Endocrine Abstracts (2008) 17 P32

TRIAC and carbimazole combination therapy in pituitary thyroid hormone resistance

K Ali, V Culley, R Morovat, F Ryan & J Edge


Children’s Hospital, Oxford, UK.


We present a difficult case of pituitary thyroid hormone resistance (PTHR) in a 6 year old girl. She presented at the age of 22 months with chronic cough, diarrhoea, failure to gain weight and gross motor delay. She was also noted to be hyperactive and clumsy with poor co-ordination. Persistent tachycardia was present on examination. Thyroid function tests revealed increased thyroid hormone concentrations with a free T4 of 63.7 pmol/l (9–25) and a free T3 of 20 pmol/l (3.0–7.5). Her TSH was 1.9 mU/l (0.5–6.0). No interference from heterophilic antibodies was noted. Anti-thyroid peroxidase antibodies were negative and anti-TSH receptor antibodies were absent. Her thyroid gland was normal on examination. TSH α-subunit was <0.3 mU/l and an MRI scan of her brain excluded a pituitary adenoma. Her parents had normal thyroid function. DNA sequencing did not reveal a thyroid beta-receptor mutation.
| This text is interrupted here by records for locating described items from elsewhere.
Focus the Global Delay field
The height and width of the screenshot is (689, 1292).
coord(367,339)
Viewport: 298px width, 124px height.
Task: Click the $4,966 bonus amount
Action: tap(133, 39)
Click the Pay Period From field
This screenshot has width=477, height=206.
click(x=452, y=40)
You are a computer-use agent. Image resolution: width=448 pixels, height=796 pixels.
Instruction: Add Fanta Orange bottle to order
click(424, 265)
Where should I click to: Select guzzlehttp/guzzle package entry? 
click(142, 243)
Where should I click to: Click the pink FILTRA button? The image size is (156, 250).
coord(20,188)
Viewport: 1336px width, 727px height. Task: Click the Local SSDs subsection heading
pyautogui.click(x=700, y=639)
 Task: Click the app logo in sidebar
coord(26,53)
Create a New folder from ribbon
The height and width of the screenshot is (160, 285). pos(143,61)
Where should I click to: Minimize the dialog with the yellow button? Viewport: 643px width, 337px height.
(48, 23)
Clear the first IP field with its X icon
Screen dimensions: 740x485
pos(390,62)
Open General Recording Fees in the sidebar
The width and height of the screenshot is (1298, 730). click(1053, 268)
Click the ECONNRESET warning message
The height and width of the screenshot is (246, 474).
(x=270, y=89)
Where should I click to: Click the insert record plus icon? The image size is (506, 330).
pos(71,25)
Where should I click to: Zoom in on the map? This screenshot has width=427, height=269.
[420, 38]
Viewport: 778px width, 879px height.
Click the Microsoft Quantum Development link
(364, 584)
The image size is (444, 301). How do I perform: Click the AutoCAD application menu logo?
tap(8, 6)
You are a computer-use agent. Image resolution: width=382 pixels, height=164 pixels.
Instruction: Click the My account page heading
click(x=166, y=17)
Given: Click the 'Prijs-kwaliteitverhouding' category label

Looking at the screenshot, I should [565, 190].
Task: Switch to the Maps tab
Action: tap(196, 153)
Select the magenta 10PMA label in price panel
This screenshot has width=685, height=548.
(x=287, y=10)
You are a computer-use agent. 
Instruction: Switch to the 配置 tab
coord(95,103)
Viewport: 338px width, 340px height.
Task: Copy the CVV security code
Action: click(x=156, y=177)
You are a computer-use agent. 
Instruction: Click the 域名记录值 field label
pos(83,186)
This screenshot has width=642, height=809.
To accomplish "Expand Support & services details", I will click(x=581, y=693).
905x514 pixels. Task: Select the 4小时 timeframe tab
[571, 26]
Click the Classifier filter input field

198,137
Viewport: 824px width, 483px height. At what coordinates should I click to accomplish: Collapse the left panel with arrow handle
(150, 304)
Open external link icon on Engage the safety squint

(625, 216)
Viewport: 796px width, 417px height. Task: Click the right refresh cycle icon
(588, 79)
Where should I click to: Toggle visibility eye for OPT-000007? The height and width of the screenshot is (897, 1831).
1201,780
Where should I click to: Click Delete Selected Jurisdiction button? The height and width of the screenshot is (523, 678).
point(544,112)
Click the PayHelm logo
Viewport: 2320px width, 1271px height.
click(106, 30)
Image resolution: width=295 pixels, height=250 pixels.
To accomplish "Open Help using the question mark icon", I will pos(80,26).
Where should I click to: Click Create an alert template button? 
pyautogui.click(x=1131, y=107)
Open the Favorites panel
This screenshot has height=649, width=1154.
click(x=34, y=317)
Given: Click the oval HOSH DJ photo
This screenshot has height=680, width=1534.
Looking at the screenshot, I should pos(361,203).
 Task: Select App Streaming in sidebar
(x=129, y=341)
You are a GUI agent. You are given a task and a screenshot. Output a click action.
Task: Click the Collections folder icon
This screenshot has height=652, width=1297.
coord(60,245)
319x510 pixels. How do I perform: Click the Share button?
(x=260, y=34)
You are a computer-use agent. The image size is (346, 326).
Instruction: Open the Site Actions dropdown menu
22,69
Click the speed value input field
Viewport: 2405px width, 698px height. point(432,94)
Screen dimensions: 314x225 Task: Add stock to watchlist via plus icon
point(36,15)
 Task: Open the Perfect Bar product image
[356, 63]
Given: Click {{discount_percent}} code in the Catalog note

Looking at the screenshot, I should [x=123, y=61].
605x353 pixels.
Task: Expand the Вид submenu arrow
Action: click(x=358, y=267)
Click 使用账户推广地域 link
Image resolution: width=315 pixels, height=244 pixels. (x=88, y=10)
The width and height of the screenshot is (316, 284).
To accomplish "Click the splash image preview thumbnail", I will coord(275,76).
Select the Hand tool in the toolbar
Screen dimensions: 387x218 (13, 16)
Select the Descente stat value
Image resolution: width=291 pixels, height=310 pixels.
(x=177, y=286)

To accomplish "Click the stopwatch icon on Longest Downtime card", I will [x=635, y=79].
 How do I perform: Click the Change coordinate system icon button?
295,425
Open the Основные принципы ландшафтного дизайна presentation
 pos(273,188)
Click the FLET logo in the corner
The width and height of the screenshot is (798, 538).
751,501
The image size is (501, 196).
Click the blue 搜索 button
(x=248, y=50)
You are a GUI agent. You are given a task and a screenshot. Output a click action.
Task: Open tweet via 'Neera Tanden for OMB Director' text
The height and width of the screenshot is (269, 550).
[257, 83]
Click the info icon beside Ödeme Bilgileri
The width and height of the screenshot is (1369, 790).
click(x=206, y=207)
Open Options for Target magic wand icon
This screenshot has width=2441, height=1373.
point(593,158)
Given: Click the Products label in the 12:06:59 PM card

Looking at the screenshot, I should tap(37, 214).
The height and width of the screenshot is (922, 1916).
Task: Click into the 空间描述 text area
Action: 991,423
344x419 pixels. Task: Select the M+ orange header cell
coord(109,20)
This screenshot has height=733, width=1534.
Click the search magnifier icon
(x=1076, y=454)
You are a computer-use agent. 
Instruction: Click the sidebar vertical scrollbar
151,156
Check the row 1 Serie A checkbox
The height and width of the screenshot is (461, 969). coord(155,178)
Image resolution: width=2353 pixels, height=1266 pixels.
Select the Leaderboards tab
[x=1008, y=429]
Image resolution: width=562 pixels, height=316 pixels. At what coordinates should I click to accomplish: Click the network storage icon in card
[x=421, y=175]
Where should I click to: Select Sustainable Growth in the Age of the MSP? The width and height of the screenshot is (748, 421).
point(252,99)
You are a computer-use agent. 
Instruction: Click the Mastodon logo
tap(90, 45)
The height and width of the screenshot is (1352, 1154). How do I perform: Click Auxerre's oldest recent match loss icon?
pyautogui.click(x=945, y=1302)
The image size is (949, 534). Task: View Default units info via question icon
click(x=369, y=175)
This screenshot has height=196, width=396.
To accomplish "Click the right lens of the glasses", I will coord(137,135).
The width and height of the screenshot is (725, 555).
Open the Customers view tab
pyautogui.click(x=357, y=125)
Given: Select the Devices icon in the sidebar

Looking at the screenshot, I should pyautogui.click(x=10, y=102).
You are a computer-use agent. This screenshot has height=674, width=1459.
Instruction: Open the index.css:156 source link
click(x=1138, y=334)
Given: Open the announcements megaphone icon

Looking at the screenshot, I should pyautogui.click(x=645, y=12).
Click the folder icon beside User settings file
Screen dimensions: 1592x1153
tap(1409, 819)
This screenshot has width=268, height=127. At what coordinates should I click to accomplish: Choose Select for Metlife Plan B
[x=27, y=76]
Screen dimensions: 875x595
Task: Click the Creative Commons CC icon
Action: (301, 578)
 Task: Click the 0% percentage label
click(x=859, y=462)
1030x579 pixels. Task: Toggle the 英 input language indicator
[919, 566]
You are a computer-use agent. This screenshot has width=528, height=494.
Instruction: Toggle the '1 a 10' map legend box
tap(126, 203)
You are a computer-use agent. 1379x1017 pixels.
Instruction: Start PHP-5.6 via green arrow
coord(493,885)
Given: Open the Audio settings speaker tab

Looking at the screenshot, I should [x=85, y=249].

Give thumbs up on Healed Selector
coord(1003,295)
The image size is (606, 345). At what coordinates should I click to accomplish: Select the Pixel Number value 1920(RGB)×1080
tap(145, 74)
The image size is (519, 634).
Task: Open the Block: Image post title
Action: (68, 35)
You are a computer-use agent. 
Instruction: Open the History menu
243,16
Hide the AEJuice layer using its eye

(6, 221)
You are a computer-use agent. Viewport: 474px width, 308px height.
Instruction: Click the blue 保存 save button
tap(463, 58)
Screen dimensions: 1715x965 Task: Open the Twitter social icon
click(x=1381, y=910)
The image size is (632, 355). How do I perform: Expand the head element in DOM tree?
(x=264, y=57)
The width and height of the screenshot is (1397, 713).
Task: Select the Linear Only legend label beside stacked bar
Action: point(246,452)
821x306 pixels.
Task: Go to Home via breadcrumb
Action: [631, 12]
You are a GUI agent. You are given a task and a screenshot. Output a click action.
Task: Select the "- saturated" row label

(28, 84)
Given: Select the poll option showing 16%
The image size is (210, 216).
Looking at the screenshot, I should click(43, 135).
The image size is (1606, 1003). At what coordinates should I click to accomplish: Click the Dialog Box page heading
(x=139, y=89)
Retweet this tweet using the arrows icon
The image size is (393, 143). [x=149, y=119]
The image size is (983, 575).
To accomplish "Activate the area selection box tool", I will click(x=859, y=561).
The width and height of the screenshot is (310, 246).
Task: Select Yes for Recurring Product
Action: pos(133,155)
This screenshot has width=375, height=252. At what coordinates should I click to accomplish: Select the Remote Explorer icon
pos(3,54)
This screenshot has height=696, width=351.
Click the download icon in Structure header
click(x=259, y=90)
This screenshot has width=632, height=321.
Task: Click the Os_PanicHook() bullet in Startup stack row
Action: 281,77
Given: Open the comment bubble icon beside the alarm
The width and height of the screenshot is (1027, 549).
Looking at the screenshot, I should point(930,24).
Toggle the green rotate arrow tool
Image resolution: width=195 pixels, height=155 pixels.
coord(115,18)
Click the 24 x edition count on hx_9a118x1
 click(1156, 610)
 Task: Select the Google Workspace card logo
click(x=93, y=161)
In view of her persistent symptoms she was commenced on 3,5,3′ triiodothyroacetic acid (TRIAC; 0.175 mg (1 tablet) tds). This dose was stepped up over the next 9 months to 2 tablets tds as her tachycardia and diarrhoea did not abate. Carbimazole (CBZ) was added to her treatment a year later as her free T4 remained elevated (fT4 52.7 pmol/l), although her TSH remained within the normal range. On a dose of 2.5 mg three times a day of CBZ, her diarrhoea soon settled allowing her to be toilet trained and her concentration improved. Her most recent results (3 years after addition of CBZ) showed free T4 to be 22.6 pmol/l and TSH 4.75 mU/l. She developed a small soft goitre, but this has not enlarged over the past 2 years.

The majority of patients reported in the literature appear to respond well to TRIAC which is considered to be the most suitable treatment in cases of PTHR. Our patient however had a poor response to TRIAC and this led to the addition of CBZ to her treatment. In view of the potential of CBZ to increase TSH levels and consequently goitre size it is important that TRIAC is continued. We have since achieved good control of her symptoms and her biochemical parameters are near normal, with centrally and peripherally directed therapy.

We would like to report the first known case of pituitary thyroid hormone resistance treated successfully with a combination of TRIAC and CBZ.